060 古代の科学者はなんてモンを作ったんだ。
伝説の鍛冶職人ゼギウス・バハムートが俺のために作ってくれた二本の黒剣。
――《血塗られた黒双剣》。
今さっきまで正式名すら忘れていた禍々しい剣だけど、使い方をおさらいしておきます。
この黒剣は鞘に納められた状態だと普通の剣とさほど変わりない感じなんだけど。
鞘から抜いた途端に死ぬほど重たくなって、剣から発生した赤黒いオーラが俺の全身を覆います。

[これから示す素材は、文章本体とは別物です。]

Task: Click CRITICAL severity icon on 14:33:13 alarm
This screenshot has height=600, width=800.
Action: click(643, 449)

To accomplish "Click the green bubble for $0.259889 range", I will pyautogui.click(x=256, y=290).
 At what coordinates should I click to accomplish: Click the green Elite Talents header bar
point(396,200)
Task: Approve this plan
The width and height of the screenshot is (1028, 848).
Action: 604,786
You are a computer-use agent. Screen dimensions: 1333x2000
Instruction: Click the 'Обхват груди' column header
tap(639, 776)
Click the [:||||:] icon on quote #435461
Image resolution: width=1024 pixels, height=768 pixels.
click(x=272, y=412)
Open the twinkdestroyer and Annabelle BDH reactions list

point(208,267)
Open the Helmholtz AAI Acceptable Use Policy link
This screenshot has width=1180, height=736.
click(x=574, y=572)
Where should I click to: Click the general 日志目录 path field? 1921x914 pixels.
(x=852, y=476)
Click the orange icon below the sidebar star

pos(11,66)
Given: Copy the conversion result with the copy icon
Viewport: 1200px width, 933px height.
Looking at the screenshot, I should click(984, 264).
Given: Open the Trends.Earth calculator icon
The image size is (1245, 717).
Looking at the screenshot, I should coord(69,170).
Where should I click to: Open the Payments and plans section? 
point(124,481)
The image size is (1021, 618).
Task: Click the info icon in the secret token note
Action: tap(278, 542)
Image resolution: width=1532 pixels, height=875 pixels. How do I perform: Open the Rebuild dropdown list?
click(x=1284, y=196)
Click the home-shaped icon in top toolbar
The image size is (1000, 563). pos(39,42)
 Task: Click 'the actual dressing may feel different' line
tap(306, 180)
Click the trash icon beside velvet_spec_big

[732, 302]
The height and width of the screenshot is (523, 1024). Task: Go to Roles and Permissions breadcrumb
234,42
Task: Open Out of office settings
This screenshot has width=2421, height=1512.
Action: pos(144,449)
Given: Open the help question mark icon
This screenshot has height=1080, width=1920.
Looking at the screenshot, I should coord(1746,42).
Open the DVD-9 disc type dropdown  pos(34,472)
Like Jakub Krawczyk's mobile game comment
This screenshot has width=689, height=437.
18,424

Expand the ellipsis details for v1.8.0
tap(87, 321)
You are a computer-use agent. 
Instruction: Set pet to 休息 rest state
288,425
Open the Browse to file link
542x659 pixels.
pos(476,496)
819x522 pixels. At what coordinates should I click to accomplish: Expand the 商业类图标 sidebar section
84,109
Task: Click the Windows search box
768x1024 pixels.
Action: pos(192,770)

このオーラが俺に宿る魔力を吸って、それを切れ味に変えているみたいです。
赤黒いオーラに覆われている状態だと、俺の得意属性・弱点属性は共に無効化されてしまいます。
今の俺は火魔法と陰魔法を消失しているから、弱点である光魔法と闇魔法だけ無効化されるので総合的な防御力はかなり高まるってことなのかな。
ここで問題なのは、今の俺の魔力でどのくらい抜刀していられるかってことなんだけど――。
「……まぁ、使ってみないと分からないよね」
俺の眼前で天に向かい咆哮を続けている土の神獣は全長20メートルを優に超えているだろう。
何千年も眠りについていたのか、全身の所々に錆だか苔みたいのが付着しています。
あれを全部綺麗に磨いて、奴の身体の至るところに埋まっているゼノライト鉱石を採掘したら全部でいくらになるんだろう……。
『グオオオォォォォ!!』
俺の心の声が聞こえたのか。
土の神獣は咆哮と共に大きく腕を振りかぶり、俺に目がけてその腕を振り下ろした。
「あっぶ……!! あんなのまともに喰らったら一発で死ぬだろ!!」
巨体に似合わず意外なスピードで拳を振り下ろしてきたので、ビックリして心臓が止まるかと思いました。
大きいのに速いなんて、そんなチートいりません!
「あかん。最初から全力でいかないと死ぬ」
大きく深呼吸し、心を落ち着かせます。
そしてふと土の神獣に目を向けると、今度は何やら両腕を前に構えているではありませんか。
……嫌な予感がする。
『ウガアアアアァァァ!!』
ズババババババ!!
「うおっ!? 何だ!? マシンガン!?!?」
両手から指を弾くように何かを打ち出してきた土の神獣。
あれは――ゼノライト鉱石か!
ズバババババン!!
「いたい! ハチの巣にされる!! マジ無理!!」
鞘で何とか防いでいるが、弾の数が多すぎる。
ていうかマシンガン撃つゴーレムって何だよそれ!
そのうちビームとかも撃ってくるんじゃ――。
「……」
俺と目が合った土の神獣はおもむろに口らしきものを開けました。
そこに何やら大きな魔力が集まってきている気がします。
「…………本当に?」
俺の質問に答えるかのように、土の神獣の口に集束した魔力が一気に拡散しました。
「ちょっ、待――」
ひゅん、という音が一瞬だけ聞こえ。
大きくその場を跳躍した俺は後方の海に視線を向けます。
――ドゴオオオオオオオオォォォォン!!!
「……」
レーザーは見事、海に照射されました。
漁船とかに当たっていないことを願おう……。
『ギギギ……ギガガガ……』
「マシンガンにレーザー……。どこかの国の機械兵かなにかですかね……」
魔術禁書を作りだしたのは、魔法遺伝子の研究を進めた古代の知勇アーザイムヘレストの子孫だと聞いたことがある。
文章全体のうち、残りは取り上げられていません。